Let’s walk through the Automated Testing Script and find out how it implements each Testing Checkpoint.
NuttX booting on PineDio Stack
(Checkpoint Alpha)
Earlier we saw our Automated Testing Script downloading the NuttX Firmware from GitHub Releases.
At the first checkpoint, our script flashes the NuttX Firmware to PineDio Stack…
Set GPIO 5 to High (BL602 Flashing Mode)
Toggle GPIO 6 High-Low-High (Reset BL602)
BL602 is now in Flashing Mode
Flash BL602 over USB UART with blflash
+ blflash flash /tmp/nuttx.bin --port /dev/ttyUSB0
Sending eflash_loader...
Program flash...
Success
Our script restarts PineDio Stack in Flashing Mode and calls blflash to flash the NuttX Firmware.
Next our script restarts PineDio Stack in Normal Mode to start the NuttX Firmware…
Set GPIO 5 to Low (BL602 Normal Mode)
Toggle GPIO 6 High-Low-High (Reset BL602)

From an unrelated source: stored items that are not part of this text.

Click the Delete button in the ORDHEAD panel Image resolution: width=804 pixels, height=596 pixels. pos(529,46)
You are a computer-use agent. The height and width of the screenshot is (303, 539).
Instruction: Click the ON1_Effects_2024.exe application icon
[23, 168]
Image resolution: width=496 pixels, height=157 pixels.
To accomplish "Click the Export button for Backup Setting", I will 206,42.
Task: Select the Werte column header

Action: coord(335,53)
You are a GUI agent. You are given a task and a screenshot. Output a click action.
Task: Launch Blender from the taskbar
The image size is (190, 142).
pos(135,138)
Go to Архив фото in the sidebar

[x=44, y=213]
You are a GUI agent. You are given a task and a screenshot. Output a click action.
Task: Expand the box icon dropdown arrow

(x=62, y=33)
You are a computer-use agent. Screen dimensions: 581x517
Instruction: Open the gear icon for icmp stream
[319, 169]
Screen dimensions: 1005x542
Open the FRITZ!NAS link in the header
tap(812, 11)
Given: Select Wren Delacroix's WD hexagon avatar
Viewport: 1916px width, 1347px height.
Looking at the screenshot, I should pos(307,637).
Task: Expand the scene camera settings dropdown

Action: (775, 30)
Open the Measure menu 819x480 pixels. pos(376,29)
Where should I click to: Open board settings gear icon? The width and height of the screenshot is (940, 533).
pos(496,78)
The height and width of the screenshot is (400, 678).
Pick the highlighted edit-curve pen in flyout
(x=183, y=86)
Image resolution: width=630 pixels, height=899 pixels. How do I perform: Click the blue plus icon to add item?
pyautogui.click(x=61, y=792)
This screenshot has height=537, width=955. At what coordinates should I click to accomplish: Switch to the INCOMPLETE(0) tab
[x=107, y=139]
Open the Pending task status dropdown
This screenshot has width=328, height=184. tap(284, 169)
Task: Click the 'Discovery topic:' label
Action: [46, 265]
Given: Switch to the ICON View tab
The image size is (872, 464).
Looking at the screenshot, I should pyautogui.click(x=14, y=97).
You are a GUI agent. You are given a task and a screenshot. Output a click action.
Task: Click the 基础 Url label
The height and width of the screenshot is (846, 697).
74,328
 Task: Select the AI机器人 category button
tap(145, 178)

BL602 is now in Normal Mode
NuttShell (NSH) NuttX-10.3.0-RC0
nsh>
The NuttX Shell appears. Our script sends this command to reveal the NuttX Commit ID and Build Timestamp…
nsh> uname -a
NuttX 10.3.0-RC0 3e60d2211d May 10 2022 01:55:54 risc-v bl602evb
Then it lists the Device Drivers loaded on NuttX…
nsh> ls /dev
/dev:
console i2c0
gpio10 input0
gpio12 lcd0
gpio14 null
gpio15 spi0
gpio19 spitest0
gpio20 timer0
gpio21 urandom
gpio3 zero
gpio9
Shown above are these NuttX Device Drivers: GPIO Expander, I2C, Touch Input, LCD Display, SPI Test, Timer and Random Number Generator.
Yep NuttX has successfully booted on PineDio Stack! Let’s dive into our Automated Testing Script and see the implementation of the operations above.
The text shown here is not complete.